Ad Astra, la recensione | Venezia 76
Il film più ambizioso di James Gray è il meno a fuoco, Ad Astra non riesce ad essere nè blockbuster nè cinema d'autore
Questa in soldoni la premessa che muove il film e mette questo personaggio strano, inusuale e distante da tutto, al centro di un’avventura. E davvero Ad Astra, nonostante il suo tono compassato, ha la successione di eventi di un’avventura. Il suo protagonista vede tutto e segue tutto con una strana forma di distacco e con una calma impressionante che si riflette nella messa in scena, calma come lui anche quando accade di tutto. Tuttavia ci sono assalti e inseguimenti da western, ci sono creature mortali nascoste come nell’horror e mezzi alla deriva e in balia degli elementi come nell’avventura pura.

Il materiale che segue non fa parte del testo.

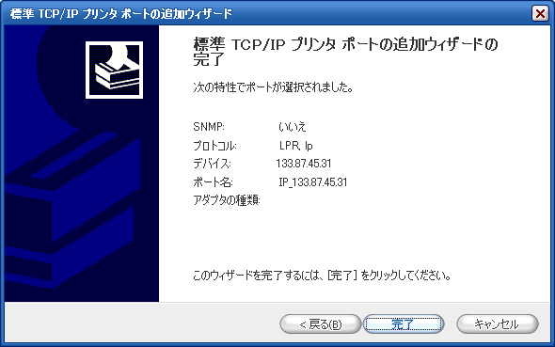The image size is (555, 347).
Task: Cancel the wizard with キャンセル button
Action: pos(498,324)
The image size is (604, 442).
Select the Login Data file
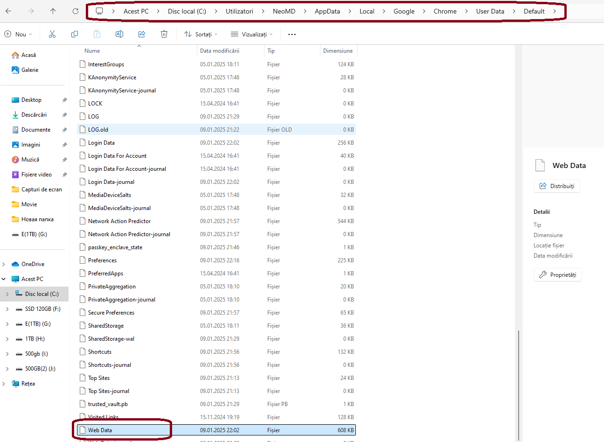coord(101,143)
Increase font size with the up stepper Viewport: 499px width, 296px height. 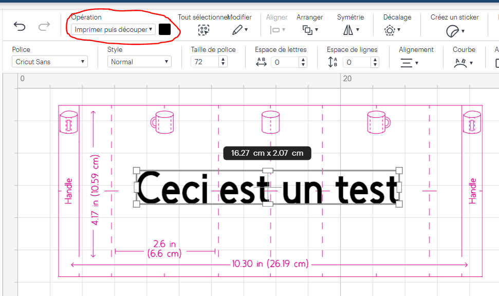tap(223, 59)
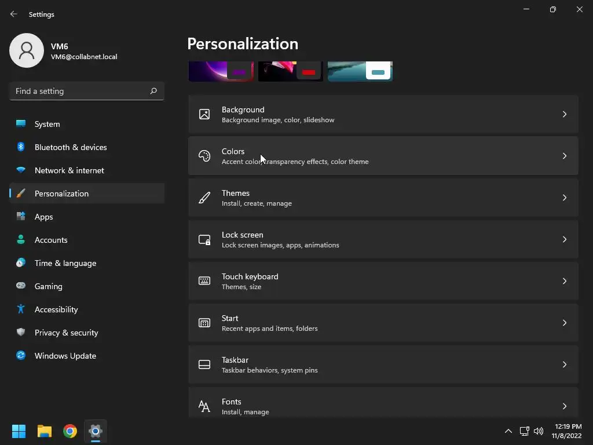This screenshot has height=445, width=593.
Task: Switch to Time & language section
Action: [65, 263]
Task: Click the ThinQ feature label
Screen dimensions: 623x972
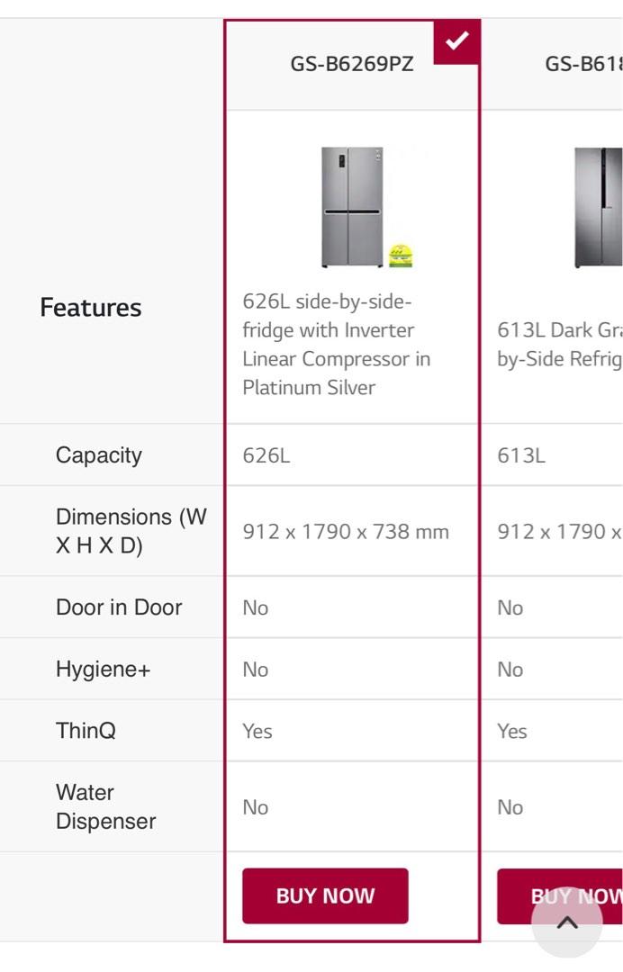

Ad Astra ha infatti la mirabolante perizia tecnica e tecnologica di Gravity unita alla luce e ai colori iperrealisti di Interstellar nonchè la sua visione dello spazio. James Gray li usa per raccontare i confini della nostra sanità mentale. Il limite dello spazio come limite dell’uomo che più viaggia nell’universo più impazzisce. Così per la prima volta in questi anni la voglia di esplorare, conoscere e scoprire è un’ossessione suicida e negativa (La città perduta pure girava intorno a questa idea).
Né carne né pesce, Ad Astra finisce per essere un polpettone pieno di domande retoriche che verso la fine fatica anche a mettere in fila gli eventi più semplici chiudendo la propria parabola.